Pixel coordinate grounding data

>>>

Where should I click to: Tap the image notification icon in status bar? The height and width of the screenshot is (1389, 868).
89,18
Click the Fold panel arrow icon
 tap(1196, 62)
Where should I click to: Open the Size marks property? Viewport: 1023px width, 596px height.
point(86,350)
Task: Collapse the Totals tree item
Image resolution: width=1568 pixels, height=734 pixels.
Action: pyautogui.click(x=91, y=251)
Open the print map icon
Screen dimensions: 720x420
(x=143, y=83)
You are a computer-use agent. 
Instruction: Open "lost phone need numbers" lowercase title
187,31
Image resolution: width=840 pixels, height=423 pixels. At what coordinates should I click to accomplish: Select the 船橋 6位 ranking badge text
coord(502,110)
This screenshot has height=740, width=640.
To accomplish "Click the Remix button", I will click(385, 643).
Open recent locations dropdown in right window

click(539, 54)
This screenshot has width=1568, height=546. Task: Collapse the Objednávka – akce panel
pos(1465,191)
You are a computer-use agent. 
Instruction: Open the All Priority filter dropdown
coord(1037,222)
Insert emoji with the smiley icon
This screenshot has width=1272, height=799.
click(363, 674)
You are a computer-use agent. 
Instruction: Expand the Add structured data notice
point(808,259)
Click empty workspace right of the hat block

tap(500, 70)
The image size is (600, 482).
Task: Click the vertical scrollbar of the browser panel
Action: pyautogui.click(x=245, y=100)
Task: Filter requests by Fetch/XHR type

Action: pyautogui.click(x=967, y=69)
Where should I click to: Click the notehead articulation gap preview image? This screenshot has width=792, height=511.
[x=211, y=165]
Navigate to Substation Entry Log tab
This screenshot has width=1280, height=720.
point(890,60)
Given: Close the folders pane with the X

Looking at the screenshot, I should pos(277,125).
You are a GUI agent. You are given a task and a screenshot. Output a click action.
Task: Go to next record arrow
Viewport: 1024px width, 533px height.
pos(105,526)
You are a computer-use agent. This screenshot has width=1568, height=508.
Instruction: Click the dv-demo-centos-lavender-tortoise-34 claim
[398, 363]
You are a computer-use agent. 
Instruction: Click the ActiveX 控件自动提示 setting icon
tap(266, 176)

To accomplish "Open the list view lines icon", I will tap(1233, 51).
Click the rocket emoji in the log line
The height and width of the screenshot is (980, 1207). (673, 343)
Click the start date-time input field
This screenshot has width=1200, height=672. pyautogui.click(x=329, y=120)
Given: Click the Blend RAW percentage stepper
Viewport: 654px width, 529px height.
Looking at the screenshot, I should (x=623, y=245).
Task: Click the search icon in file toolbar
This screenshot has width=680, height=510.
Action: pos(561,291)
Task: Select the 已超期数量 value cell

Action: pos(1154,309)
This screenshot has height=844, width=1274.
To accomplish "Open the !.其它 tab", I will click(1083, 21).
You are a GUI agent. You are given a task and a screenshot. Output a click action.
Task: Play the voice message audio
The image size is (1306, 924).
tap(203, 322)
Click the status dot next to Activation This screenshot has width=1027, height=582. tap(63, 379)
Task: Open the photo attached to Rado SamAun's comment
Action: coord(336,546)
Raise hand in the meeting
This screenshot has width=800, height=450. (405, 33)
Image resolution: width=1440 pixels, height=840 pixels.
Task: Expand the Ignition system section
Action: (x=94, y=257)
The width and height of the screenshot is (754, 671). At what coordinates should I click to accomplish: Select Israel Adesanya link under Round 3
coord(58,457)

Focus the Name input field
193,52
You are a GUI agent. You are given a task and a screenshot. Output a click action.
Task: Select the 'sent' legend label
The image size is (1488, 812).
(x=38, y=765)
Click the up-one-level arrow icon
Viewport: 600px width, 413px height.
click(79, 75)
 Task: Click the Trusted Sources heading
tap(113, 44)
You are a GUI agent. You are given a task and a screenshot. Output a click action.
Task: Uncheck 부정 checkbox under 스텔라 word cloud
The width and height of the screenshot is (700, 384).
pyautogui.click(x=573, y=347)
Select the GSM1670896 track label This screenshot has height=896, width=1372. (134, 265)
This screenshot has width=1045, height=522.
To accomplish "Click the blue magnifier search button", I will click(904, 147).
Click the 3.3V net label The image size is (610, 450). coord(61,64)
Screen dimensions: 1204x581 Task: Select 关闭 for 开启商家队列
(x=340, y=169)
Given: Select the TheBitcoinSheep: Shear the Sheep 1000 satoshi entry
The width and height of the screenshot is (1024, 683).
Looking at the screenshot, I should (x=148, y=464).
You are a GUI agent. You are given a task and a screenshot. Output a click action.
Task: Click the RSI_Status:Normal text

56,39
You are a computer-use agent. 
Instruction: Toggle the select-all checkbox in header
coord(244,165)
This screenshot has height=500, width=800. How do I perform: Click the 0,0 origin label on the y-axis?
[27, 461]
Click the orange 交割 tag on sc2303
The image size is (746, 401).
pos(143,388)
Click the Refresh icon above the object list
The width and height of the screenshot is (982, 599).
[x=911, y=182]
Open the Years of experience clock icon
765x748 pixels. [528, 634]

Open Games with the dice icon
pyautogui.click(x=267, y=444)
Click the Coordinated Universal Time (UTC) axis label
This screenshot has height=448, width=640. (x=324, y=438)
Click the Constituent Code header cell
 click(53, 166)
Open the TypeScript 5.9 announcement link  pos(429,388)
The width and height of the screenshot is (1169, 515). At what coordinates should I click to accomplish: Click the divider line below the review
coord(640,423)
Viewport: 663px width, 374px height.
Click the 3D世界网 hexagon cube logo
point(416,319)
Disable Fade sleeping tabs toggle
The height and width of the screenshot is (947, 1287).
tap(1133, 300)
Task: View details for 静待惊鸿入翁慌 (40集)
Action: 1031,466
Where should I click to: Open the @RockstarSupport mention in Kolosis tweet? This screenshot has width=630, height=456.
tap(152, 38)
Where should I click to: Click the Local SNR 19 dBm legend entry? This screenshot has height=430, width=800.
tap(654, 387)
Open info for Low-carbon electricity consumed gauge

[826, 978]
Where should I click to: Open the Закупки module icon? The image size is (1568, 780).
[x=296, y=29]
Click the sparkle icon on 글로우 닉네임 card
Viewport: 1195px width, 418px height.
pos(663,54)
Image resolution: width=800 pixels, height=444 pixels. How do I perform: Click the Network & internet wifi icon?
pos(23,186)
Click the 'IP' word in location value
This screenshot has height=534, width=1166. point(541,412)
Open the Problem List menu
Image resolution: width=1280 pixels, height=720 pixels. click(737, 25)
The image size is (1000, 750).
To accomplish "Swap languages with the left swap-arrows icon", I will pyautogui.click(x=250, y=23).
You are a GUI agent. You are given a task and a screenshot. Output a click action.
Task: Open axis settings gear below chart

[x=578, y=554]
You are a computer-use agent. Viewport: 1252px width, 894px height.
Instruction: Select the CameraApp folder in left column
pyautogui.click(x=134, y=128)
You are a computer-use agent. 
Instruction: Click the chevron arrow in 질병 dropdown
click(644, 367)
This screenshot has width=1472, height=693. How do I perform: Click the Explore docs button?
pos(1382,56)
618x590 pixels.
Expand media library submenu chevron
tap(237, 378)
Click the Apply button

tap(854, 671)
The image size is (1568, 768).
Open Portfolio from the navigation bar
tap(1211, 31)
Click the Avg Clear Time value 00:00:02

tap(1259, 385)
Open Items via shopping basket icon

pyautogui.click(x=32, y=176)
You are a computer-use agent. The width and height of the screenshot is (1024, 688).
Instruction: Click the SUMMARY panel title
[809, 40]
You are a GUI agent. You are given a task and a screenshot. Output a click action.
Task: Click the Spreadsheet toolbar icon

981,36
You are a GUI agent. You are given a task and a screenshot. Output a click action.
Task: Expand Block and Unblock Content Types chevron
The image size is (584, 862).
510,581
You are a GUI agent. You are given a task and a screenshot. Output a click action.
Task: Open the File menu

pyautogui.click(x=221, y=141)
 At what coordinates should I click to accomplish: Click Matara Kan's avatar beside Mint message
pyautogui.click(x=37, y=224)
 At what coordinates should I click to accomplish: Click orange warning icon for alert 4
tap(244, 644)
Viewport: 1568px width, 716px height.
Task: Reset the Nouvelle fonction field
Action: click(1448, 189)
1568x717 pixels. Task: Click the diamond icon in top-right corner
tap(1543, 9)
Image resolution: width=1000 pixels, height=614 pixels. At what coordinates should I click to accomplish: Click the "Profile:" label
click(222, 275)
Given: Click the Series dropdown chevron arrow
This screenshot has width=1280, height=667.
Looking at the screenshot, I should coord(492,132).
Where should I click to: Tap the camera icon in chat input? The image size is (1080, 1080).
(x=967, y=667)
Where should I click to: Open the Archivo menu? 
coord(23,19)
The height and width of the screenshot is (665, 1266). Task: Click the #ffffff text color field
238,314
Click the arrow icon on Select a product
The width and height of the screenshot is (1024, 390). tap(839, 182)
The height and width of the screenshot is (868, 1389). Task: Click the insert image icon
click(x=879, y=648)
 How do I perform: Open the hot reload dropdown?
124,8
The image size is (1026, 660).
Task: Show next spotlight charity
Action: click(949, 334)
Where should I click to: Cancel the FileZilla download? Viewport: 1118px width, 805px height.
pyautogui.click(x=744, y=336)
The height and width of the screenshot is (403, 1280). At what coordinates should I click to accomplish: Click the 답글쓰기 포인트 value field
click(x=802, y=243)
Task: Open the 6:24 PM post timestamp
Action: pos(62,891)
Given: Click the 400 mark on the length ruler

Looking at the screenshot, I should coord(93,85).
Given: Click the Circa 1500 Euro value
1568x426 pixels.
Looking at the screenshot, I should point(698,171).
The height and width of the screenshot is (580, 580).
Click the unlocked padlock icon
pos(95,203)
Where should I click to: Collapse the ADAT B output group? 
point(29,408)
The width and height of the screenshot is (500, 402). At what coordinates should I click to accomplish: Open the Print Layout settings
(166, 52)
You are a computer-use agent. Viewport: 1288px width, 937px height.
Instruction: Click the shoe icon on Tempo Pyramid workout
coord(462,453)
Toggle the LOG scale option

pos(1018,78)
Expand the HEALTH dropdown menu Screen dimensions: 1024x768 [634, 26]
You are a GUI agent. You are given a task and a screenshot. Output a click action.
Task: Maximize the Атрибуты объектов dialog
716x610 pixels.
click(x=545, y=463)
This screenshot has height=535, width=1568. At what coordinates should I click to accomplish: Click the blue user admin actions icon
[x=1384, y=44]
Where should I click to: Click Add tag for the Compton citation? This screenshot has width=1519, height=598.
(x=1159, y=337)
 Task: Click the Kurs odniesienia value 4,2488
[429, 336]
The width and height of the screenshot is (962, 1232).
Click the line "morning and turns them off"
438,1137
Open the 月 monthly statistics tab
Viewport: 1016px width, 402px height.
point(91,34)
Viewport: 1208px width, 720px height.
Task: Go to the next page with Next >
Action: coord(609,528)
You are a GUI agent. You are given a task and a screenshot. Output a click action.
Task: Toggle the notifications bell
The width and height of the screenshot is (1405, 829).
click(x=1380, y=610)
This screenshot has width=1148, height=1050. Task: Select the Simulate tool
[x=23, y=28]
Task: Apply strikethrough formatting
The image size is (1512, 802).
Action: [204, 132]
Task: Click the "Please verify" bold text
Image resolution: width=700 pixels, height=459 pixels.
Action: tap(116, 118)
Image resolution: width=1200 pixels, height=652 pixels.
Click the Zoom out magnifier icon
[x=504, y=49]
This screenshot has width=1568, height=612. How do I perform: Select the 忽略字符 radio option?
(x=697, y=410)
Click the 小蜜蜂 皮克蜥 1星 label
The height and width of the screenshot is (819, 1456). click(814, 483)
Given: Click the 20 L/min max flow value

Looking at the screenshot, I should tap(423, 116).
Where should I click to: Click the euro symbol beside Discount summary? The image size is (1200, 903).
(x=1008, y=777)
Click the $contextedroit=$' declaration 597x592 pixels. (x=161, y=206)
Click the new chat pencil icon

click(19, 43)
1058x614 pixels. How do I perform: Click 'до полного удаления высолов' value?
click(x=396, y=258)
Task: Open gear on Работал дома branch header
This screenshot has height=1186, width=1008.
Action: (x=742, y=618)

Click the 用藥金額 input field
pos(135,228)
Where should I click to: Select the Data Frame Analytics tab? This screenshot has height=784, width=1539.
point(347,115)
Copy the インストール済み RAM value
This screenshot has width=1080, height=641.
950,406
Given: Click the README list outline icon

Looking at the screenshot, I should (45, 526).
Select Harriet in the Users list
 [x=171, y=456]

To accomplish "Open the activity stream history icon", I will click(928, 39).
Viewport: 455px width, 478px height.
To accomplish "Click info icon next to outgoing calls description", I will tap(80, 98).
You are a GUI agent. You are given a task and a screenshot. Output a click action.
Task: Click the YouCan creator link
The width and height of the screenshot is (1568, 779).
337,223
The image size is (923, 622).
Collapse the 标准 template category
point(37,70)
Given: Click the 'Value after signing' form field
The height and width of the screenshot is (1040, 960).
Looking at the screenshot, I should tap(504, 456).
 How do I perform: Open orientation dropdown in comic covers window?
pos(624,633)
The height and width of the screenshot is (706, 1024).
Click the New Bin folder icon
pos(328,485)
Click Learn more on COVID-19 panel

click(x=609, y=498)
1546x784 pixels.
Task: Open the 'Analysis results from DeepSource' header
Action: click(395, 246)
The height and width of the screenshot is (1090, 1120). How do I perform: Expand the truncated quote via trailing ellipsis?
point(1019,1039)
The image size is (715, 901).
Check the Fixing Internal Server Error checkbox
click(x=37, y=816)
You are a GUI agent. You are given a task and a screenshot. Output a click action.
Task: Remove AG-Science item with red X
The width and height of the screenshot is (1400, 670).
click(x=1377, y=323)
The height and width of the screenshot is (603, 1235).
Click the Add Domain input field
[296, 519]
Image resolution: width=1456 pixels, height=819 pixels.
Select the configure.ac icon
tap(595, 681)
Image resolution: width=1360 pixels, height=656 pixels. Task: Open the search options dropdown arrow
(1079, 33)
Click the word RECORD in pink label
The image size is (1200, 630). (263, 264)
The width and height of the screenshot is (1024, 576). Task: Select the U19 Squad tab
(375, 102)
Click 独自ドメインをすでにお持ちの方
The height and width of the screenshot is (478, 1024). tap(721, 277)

<<<

Set down the lines above exactly as written. Begin at the line containing "The width and height of the screenshot is (1400, 670)." and stop after the last line.

The width and height of the screenshot is (1400, 670).
click(x=1377, y=323)
The height and width of the screenshot is (603, 1235).
Click the Add Domain input field
[296, 519]
Image resolution: width=1456 pixels, height=819 pixels.
Select the configure.ac icon
tap(595, 681)
Image resolution: width=1360 pixels, height=656 pixels. Task: Open the search options dropdown arrow
(1079, 33)
Click the word RECORD in pink label
The image size is (1200, 630). (263, 264)
The width and height of the screenshot is (1024, 576). Task: Select the U19 Squad tab
(375, 102)
Click 独自ドメインをすでにお持ちの方
The height and width of the screenshot is (478, 1024). tap(721, 277)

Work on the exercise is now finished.